Nuclear receptors, or steroid hormone receptors, are transcription factors that bind directly to DNA to regulate the expression of target genes. They are essentially involved in all aspects of physiology and disease, including metabolism, development and reproduction. Prof. Jan-Åke Gustafsson, MD, PhD is a leading scientist who has made significant discoveries within the field of steroid hormone receptors and nuclear receptors. In the 1990s, the Gustafsson group at the Karolinska Institutet in Sweden discovered estrogen receptor beta (ERβ) which is crucial for the function of the immune system, lungs and brain.

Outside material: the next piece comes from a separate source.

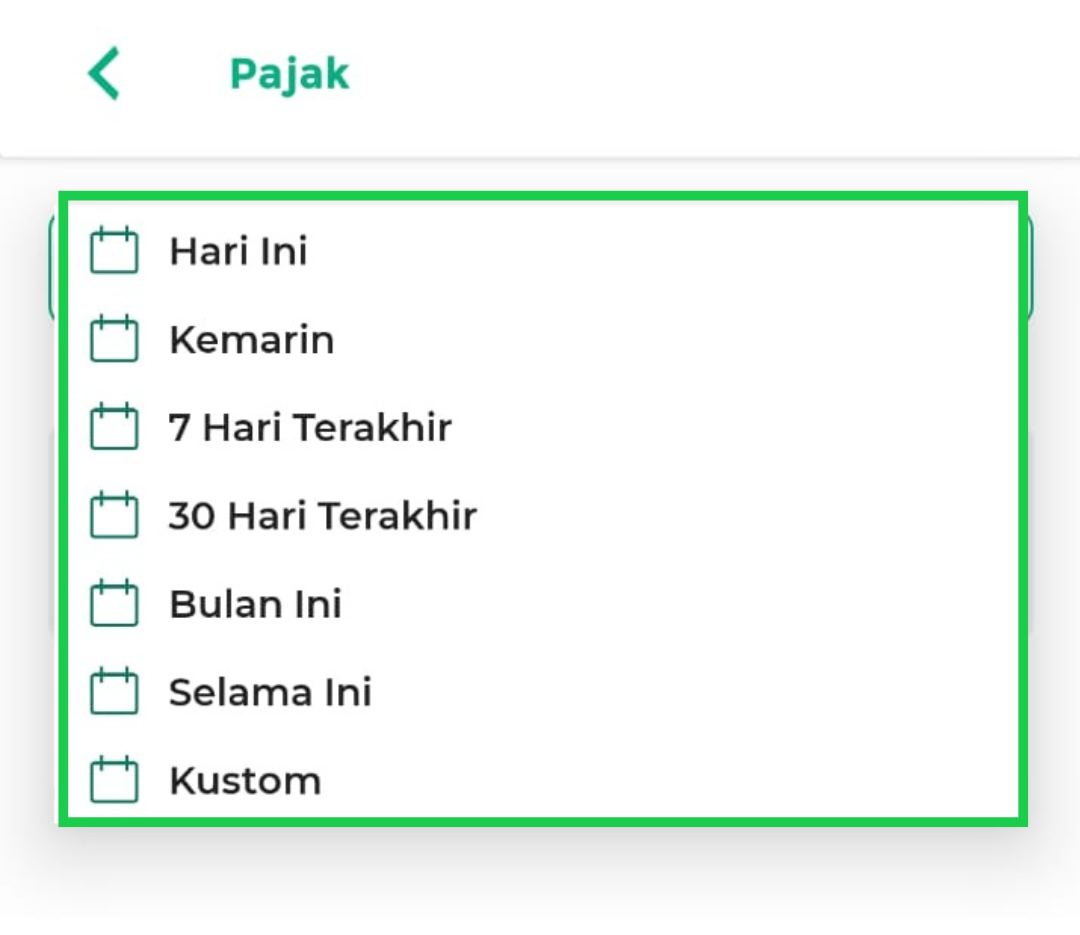
Task: Choose Kemarin from the date list
Action: pyautogui.click(x=251, y=340)
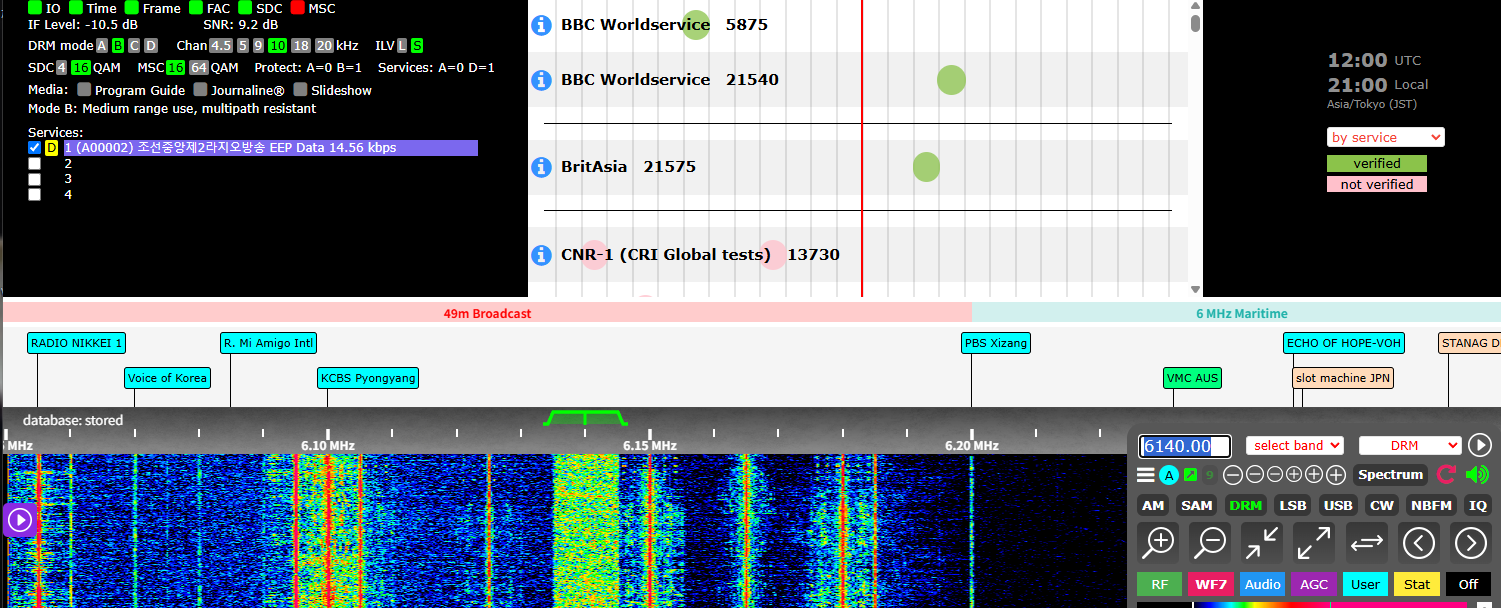1501x608 pixels.
Task: Click the max zoom-in expanding arrows icon
Action: pos(1314,542)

Stimulating the receptor can slow down or stop abnormal cell division that leads to cancerous tumours.

In 2009, Prof. Gustafsson joined the University of Houston as the founding director of the Center for Nuclear Receptors and Cell Signaling, where he continues his research into nuclear receptors and how they regulate health functions within the human body.

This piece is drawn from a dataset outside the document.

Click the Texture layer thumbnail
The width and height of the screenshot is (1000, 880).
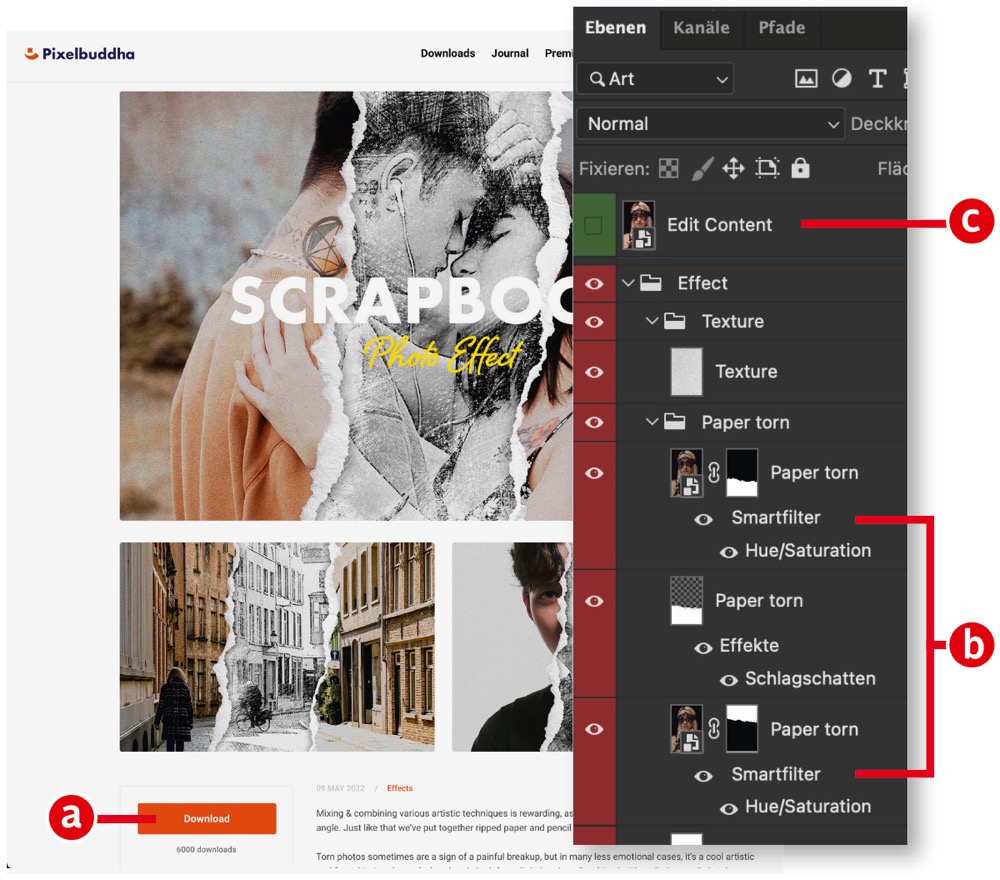686,372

In his latest publication in the Molecular Psychiatry journal, Prof. Gustafsson’s team, together with collaborators from the Karolinska Institutet and Third Military Medical University in China, investigated the role of liver X receptor beta (LXRβ) using knockout mice generated by Ozgene. LXRβ is expressed in astrocytes, which are crucial for synaptic transmission. The dysfunction of astrocytes can lead to neuropsychiatric disorders such as anxiety and depression. Global LXRβ deficient mice display impaired synaptic formation, but since the group was interested in defining the role of LXRβ specifically in astrocytes, a conditional approach was used to generate mice lacking LXRβ in astrocytes. Adult male mice exhibited anxiety-like behaviours; however, no depressive-like behaviours were observed. Further investigations were undertaken to reproduce the behavioural phenotype by selective deletion of LXRβ in astrocytes in the medial prefrontal cortex (mPFC). The results showed that astrocytic LXRβ in mPFC was crucial for the regulation of synaptic transmission, therefore providing a potential new target for anxiety-like behaviour treatment.

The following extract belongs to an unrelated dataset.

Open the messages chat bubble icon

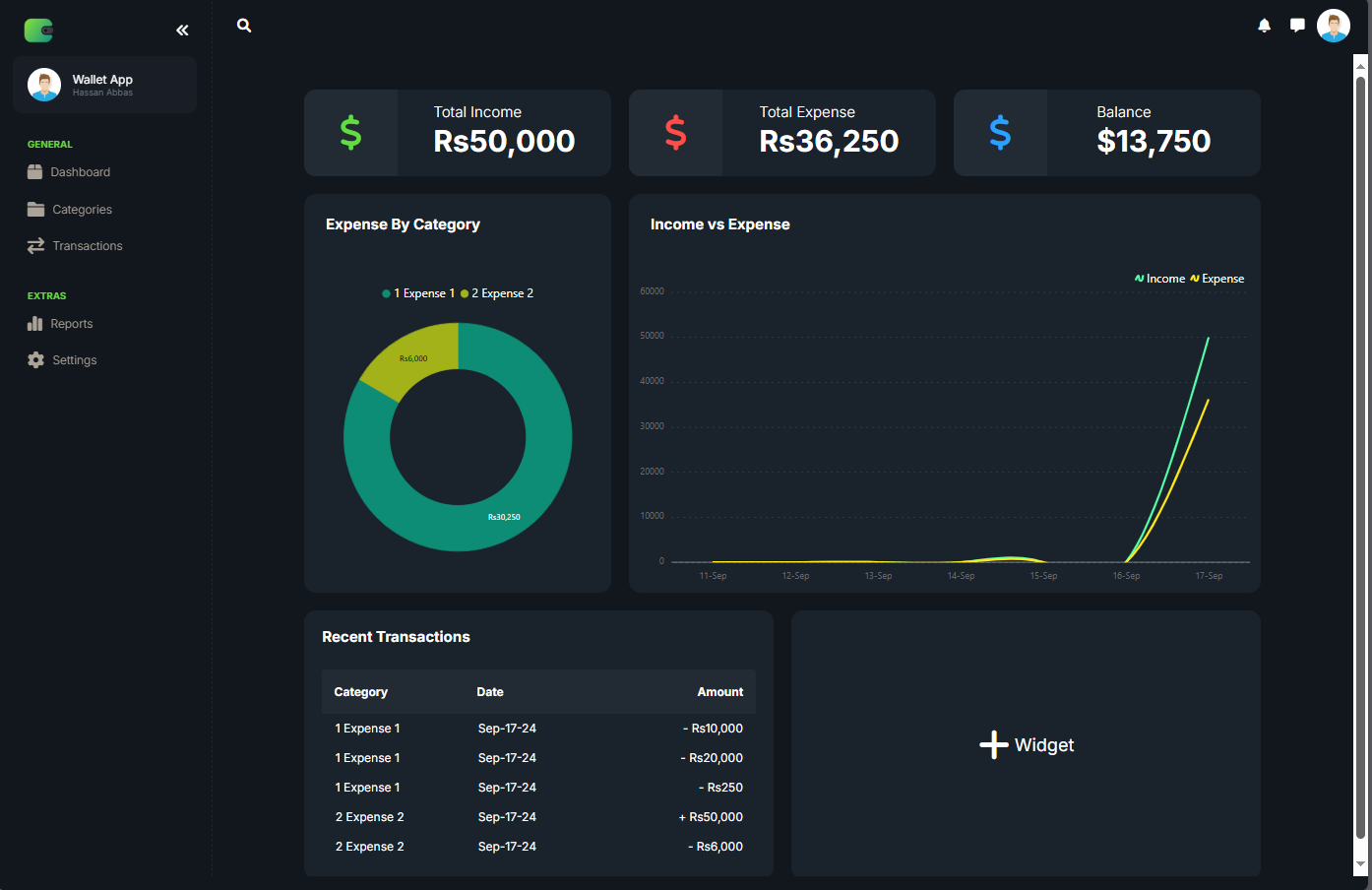(x=1297, y=26)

Mol Psychiatry. 2021 May 7. doi:10.1038/s41380-021-01139-5. Online ahead of print.
Loss of liver X receptor β in astrocytes leads to anxiety-like behaviors via regulating synaptic transmission in the medial prefrontal cortex in mice
Xin Li, Hongyu Zhong, Zhongke Wang, Rui Xiao, Per Antonson, Tianyao Liu, Chuan Wu, Jiao Zou, Lian Wang, Ivan Nalvarte, Haiwei Xu, Margaret Warner, Jan-Ake Gustafsson, Xiaotang Fan.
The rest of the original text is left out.